━━━ Data under study ━━━

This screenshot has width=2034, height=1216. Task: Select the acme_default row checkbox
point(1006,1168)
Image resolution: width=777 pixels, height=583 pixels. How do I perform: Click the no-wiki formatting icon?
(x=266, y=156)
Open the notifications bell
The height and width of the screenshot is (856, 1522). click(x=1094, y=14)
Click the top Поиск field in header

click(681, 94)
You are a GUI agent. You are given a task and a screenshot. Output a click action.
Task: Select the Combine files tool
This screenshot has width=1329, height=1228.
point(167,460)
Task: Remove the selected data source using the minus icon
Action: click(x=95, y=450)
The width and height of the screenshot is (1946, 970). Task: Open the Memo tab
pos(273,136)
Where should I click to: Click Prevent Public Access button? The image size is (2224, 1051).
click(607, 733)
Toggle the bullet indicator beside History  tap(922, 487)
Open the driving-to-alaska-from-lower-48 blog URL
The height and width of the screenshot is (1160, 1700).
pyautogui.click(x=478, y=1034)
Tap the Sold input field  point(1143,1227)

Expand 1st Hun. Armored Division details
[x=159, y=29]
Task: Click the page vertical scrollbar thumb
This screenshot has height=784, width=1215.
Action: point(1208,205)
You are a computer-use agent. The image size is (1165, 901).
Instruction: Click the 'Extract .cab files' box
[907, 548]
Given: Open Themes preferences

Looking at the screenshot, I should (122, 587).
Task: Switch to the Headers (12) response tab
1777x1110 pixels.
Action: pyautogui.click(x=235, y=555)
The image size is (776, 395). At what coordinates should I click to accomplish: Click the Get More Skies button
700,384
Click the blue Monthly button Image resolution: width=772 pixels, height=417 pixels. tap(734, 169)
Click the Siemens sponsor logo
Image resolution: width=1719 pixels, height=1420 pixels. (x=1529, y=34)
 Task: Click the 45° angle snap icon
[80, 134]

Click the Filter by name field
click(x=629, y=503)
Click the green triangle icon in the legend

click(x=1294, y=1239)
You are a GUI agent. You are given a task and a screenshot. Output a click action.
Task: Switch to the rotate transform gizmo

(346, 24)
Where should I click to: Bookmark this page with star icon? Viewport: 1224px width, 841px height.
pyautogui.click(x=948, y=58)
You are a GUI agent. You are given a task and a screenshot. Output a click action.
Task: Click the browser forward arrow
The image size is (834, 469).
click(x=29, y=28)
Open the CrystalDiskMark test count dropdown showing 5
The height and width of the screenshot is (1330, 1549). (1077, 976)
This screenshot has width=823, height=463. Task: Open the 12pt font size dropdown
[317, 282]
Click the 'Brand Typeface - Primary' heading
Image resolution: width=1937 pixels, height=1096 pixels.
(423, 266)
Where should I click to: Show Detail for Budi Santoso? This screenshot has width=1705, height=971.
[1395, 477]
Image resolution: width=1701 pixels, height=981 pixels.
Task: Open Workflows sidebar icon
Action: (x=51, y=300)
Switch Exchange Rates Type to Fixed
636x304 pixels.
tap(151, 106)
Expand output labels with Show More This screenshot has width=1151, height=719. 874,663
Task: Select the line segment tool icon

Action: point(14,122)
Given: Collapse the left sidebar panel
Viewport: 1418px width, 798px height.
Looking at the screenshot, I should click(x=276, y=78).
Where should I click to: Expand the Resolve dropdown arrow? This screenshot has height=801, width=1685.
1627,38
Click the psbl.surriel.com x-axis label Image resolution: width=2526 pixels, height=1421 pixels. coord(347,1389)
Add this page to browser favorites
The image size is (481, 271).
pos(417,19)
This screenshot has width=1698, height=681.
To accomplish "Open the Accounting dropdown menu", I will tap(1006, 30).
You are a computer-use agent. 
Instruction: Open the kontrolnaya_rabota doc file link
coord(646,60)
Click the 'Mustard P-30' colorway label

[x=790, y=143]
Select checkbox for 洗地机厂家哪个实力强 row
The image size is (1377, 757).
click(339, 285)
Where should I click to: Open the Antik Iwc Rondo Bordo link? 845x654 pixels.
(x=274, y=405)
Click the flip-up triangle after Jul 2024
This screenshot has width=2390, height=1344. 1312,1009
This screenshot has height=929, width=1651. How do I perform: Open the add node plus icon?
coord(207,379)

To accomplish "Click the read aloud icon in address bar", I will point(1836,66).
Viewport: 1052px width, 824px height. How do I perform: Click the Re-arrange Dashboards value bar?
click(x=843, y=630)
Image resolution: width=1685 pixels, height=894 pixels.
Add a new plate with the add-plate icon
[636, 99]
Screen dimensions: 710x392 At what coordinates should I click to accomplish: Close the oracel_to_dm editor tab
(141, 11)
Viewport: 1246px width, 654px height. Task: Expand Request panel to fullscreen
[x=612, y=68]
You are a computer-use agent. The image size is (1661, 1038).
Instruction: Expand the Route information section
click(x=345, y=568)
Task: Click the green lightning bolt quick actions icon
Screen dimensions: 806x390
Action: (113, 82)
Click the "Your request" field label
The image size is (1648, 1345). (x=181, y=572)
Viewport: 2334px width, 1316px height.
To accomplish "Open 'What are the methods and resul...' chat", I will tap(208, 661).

━━━

- Assignment
Look through the entries above and report each line where the string "computer" occurs.

- Exercise solution
You are a computer-use agent. The image size is (1165, 901).
You are a computer-use agent. 
You are a computer-use agent. The image size is (1661, 1038).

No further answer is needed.